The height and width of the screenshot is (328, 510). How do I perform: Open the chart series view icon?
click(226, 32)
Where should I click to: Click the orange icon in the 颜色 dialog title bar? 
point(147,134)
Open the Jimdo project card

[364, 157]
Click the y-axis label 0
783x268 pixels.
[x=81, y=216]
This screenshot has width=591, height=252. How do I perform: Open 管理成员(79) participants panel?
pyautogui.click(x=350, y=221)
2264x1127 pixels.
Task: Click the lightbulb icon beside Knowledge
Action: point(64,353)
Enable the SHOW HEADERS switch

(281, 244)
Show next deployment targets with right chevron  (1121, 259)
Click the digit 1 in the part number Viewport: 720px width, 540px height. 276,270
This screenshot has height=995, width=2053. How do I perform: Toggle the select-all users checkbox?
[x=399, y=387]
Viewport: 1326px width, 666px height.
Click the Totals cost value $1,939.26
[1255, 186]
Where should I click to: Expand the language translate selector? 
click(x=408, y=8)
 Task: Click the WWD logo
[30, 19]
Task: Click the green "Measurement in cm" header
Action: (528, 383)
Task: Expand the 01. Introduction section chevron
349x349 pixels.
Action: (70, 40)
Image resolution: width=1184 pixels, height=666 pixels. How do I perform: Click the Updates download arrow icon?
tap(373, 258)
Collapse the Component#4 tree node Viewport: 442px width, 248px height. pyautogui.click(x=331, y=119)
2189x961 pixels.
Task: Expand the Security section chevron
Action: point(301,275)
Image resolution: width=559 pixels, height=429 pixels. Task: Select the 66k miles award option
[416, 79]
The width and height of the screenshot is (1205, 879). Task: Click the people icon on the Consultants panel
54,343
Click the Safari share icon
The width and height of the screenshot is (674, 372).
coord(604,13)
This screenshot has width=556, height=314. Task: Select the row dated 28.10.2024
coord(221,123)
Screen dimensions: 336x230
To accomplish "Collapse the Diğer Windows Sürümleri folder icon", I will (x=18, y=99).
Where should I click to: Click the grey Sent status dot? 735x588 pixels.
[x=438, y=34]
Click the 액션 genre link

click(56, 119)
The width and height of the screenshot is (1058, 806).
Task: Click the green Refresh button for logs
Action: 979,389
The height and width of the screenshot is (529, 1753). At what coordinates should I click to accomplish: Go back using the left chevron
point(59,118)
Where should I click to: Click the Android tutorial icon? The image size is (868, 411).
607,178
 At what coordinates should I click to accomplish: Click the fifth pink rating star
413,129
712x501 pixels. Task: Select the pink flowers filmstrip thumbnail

Task brief: Turn the data, from the line containing "The width and height of the screenshot is (1205, 879)." through the line containing "coord(221,123)", into a Markdown table with the columns Row and Line, omitting any blank lines.

Written response:
| Row | Line |
|---|---|
| 1 | The width and height of the screenshot is (1205, 879). Task: Click the people icon on the Consultants panel |
| 2 | 54,343 |
| 3 | Click the Safari share icon |
| 4 | The width and height of the screenshot is (674, 372). |
| 5 | coord(604,13) |
| 6 | This screenshot has width=556, height=314. Task: Select the row dated 28.10.2024 |
| 7 | coord(221,123) |